#### Quoted passage
╔══

The idea that you can build your own supercomputer using off-the-shelf
components and even old PCs may seem far-fetched, but it's happening today with
Linux clusters.
A cluster is a group of computers bound together. The computers in the
cluster work together, usually to solve mathematical problems or to provide
support in case some computers in the cluster fail.
In the different types of clusters, the main distinction is how tightly you
couple the computers. Many operating systems support clustering, including VMS,
Windows 2000, and Linux, where the interest in clustering has surged in recent
months.
Economics is a key factor leading to the popularity of Linux clustering. When
scientific labs request bids for new systems, most want as many COTS (commercial
off-the-shelf), systems as possible. The rationale is that commercially available
and commercially supported systems will be cheaper: In the short run with the
initial purchase, and in the long run with the ability to add computers to the
cluster. And this rationale has proven true.
Clusters of off-the-shelf PCs can often meet or exceed the performance of
terribly expensive commercial supercomputers, at one-third to one-tenth of the
price. Linux has proven popular as an operating system, given that it's free.
This means that the main costs are for the computer and networking hardware. And,
using off-the-shelf components and PCs means that the hardware costs are lower
than if you purchased specialized equipment.
Most of these new Linux clusters follow a setup pioneered at the Beowulf
project. The Beowulf project provides
extensive information on how you can set up your own cluster using off-the-shelf
components and free software.
The Beowulf software environment itself is distributed as a set of software
patches and add-ons that work with most Linux distributions, although the Red Hat
distribution seems to be a common base.
You can also download the source code to all these patches and add-ons, or
download the environment as a set of prebuilt binary packages, in RPM (Red Hat
Package Manager) format, for Red Hat Linux systems.
Beowulf is a type of cluster that isn't as tightly coupled as parallel
computers (such as the parallel Cray systems) but is more tightly coupled than
plain old networks of workstations. Unlike networks of workstations, each
computer in a Beowulf cluster is dedicated to the tasks performed by the cluster.

╚══

#### Given task 1
According to the Linux clustering text, what fraction of the price of expensive commercial supercomputers do clusters of off-the-shelf PCs cost?
The records that follow are unrelated to the Linux clustering text.

#### Source data

╔══

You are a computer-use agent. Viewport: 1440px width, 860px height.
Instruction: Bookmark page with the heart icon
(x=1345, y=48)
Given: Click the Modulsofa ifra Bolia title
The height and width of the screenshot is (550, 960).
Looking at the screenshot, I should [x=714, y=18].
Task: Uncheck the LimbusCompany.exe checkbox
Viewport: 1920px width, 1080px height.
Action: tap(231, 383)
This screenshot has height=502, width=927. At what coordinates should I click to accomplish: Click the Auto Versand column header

╚══

#### Given task 2
Copy out, unchanged, the stretch of the records from the line containing "Given: Click the Modulsofa ifra Bolia title" through the end of the records.

#### Final answer 1
One-third to one-tenth of the price.

#### Final answer 2
Given: Click the Modulsofa ifra Bolia title
The height and width of the screenshot is (550, 960).
Looking at the screenshot, I should [x=714, y=18].
Task: Uncheck the LimbusCompany.exe checkbox
Viewport: 1920px width, 1080px height.
Action: tap(231, 383)
This screenshot has height=502, width=927. At what coordinates should I click to accomplish: Click the Auto Versand column header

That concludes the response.